Il avait davantage subi que décidé de ces événements, mais était habité par la puissante conviction de sa propre importance, la certitude que la vie l’avait choisi pour quelque chose, et il s’était laissé porter avec émerveillement et finalement peu de crainte. Son existence, depuis que la lumière l’avait baigné durant le rite wiccan, s’était améliorée. Est-ce qu’il ressentait, pensa-t-il brièvement, cette extase que les guerriers trouvaient dans la guerre et qu’ils recherchaient encore et encore ? Ce bonheur de se sentir si près de l’oubli qu’il y avait de la joie pure dans les moments ordinaires de l’existence ? Était-ce, se demandait-il, le vrai sens du satanisme ?

Il ignorait, sans s’en soucier particulièrement, à quel point la magie l’avait changé et il suivit Susan, descendant les marches du Temple avec une impatience fébrile, fier du tabard qui l’avait attendu près du bassin de libation et fier d’avoir physiquement possédé Susan, la belle prêtresse satanique.

Près de l’autel sur lequel Tanith était nue, un tétraèdre de cristal ajoutait son rayonnement à la lumière des bougies. La congrégation était rassemblée autour de l’autel et leur maître se tenait tout près, tenant l’effigie de cire qui avait été posée sur la matrice de Tanith.

« Moi qui t’ai donné naissance, à présent je te nomme… », dit-il.

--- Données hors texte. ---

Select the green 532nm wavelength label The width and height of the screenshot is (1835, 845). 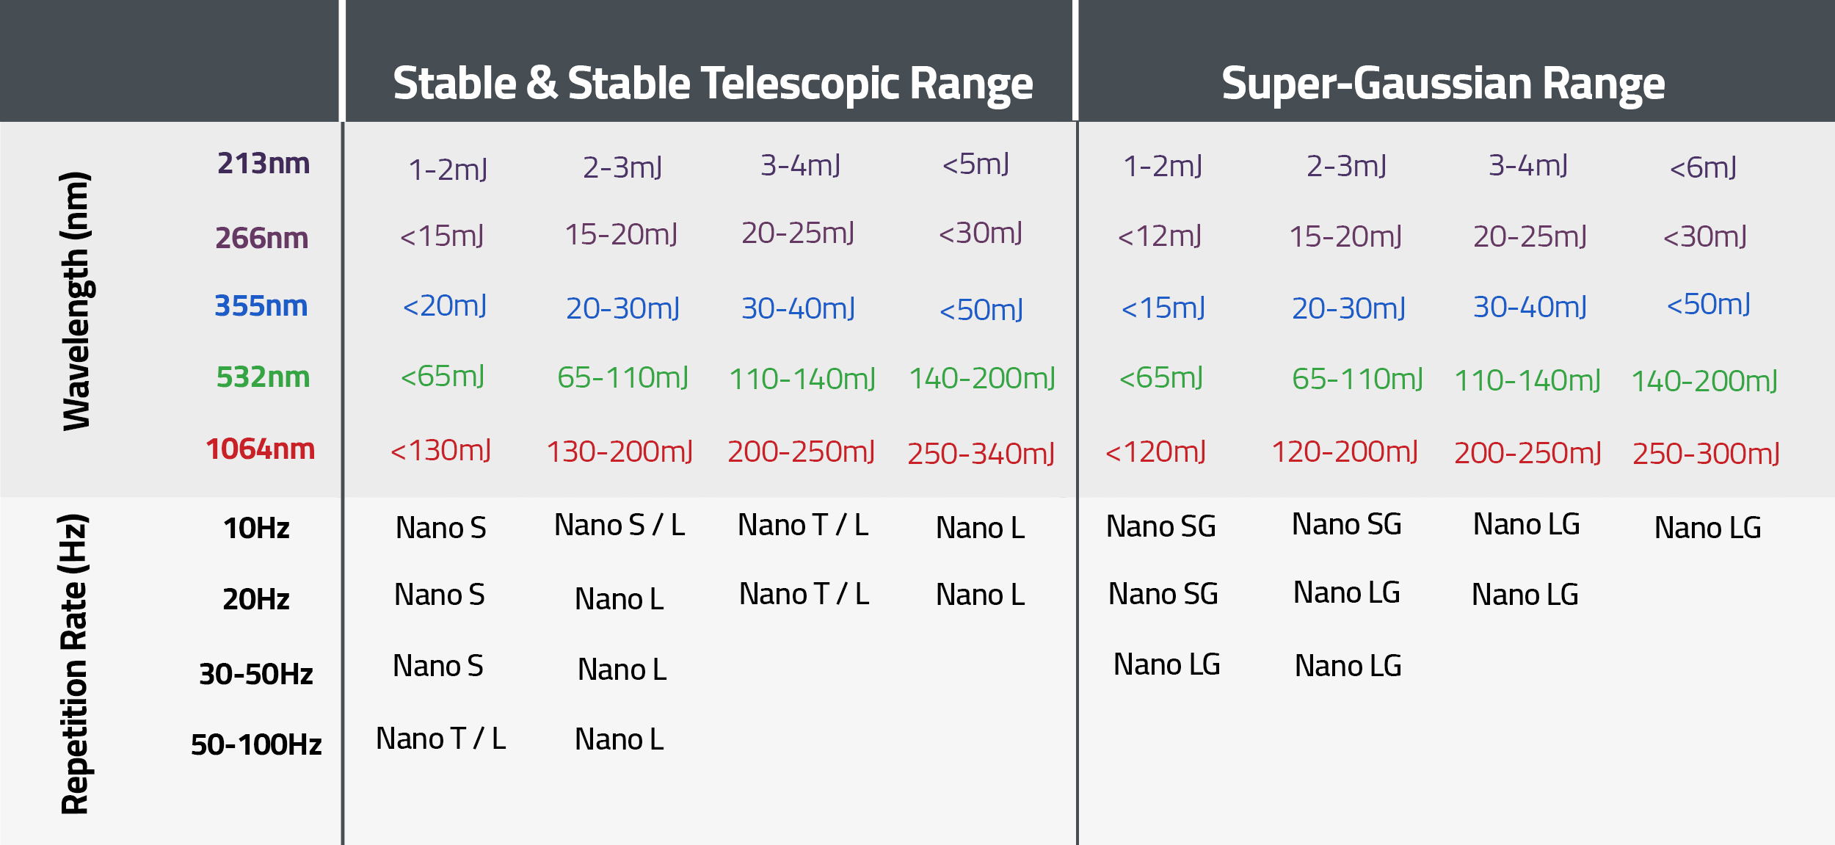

Conrad ne put pas entendre le nom qu’Aris prononça, puis bénit avec le signe du pentagramme inversé.

Susan prit l’effigie et l’habilla, pendant que le Maître levait les bras.

« Je descendrai vers les autels de l’enfer », dit-il.

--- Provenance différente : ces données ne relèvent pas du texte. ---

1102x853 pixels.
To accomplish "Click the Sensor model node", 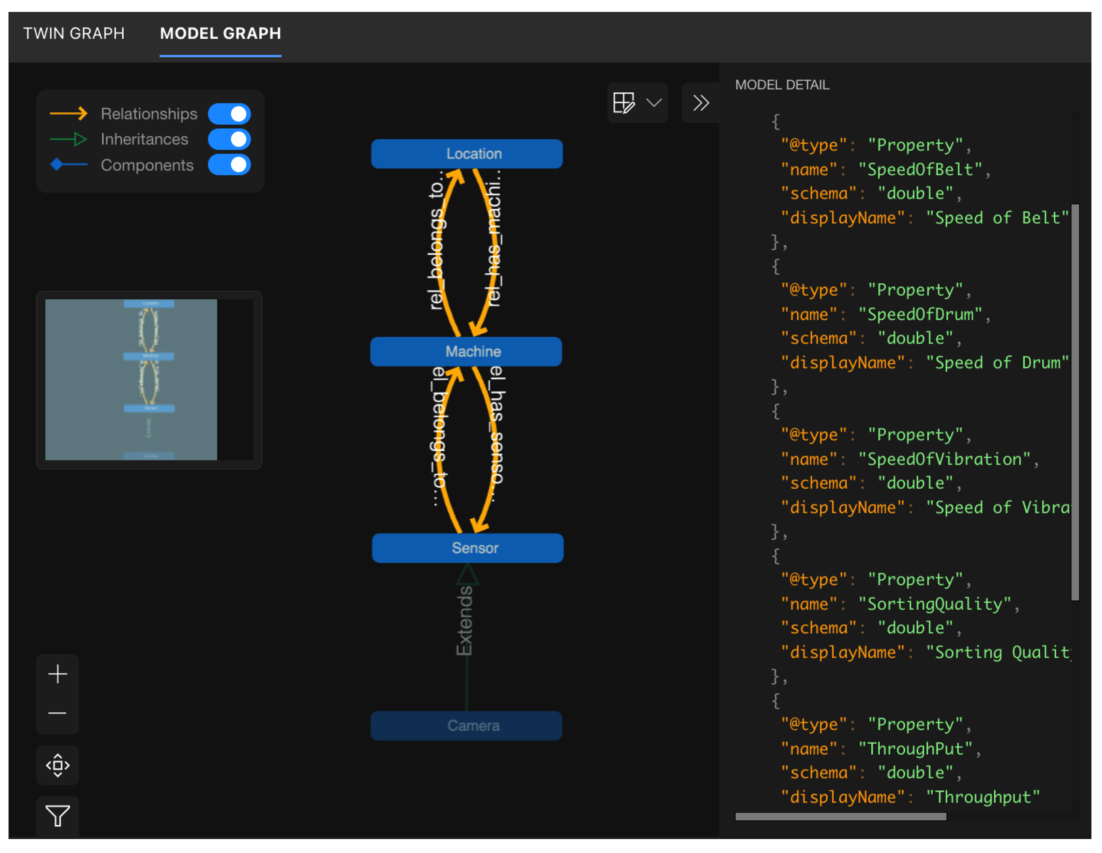I will click(467, 548).
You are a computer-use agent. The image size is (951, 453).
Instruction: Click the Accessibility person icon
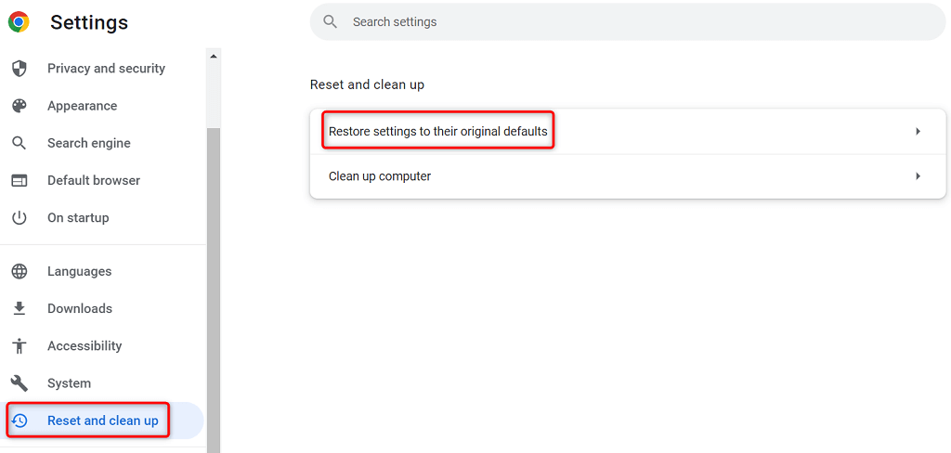[19, 345]
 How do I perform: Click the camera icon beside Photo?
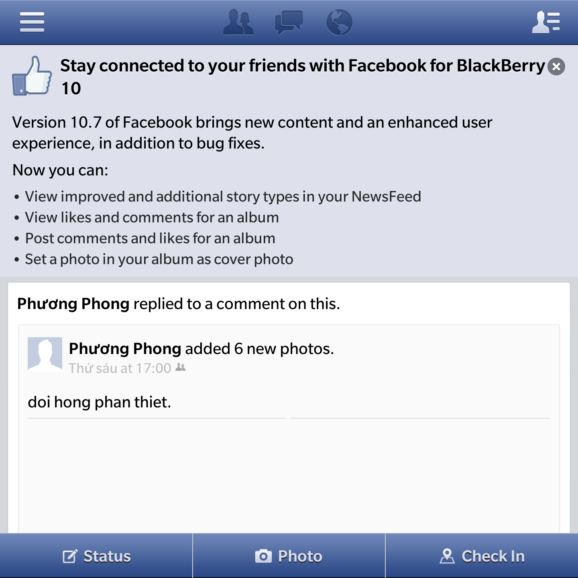pyautogui.click(x=263, y=556)
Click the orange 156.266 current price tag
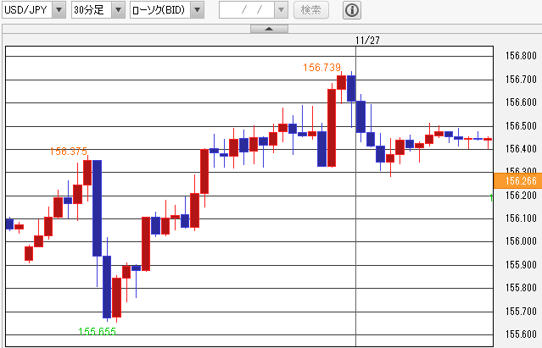Image resolution: width=542 pixels, height=348 pixels. point(517,180)
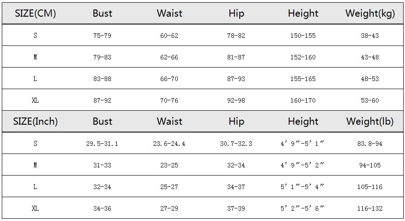Select the Weight(kg) column header

(x=370, y=14)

« Vers Satan, qui donne la vie », répondit la congrégation.

Conrad se tenait au sein de leur cercle, élevant la voix durant les prières qui suivirent. Il connaissait le Notre Père et le Credo satanistes par cœur.

Aris commença entama le chant suivant, « Agios o Satanas ! », ce fut alors que Conrad remarqua le petit cercueil à côté de l’autel, ainsi qu’un linceul noir, prêt. Le chant se poursuivit, tandis que Susan assistait Tanith près de l’autel, avant de se vêtir d’une robe pourpre.

« Nous, dit Tanith à l’assemblée, maudissons Paul Fitten. »

« Nous maudissons Paul Fitten. »

« Il se tordra de souffrance, dit-elle avec joie, et périra ! »

« Il se tordra de souffrance et périra ! »

« Anéanti par notre malédiction ! »

« Anéanti par notre malédiction ! »

« Nous allons le tuer », dit-elle en riant.

« Nous allons le tuer », répétèrent Susan, Aris, Conrad et le reste de l’assemblée en riant.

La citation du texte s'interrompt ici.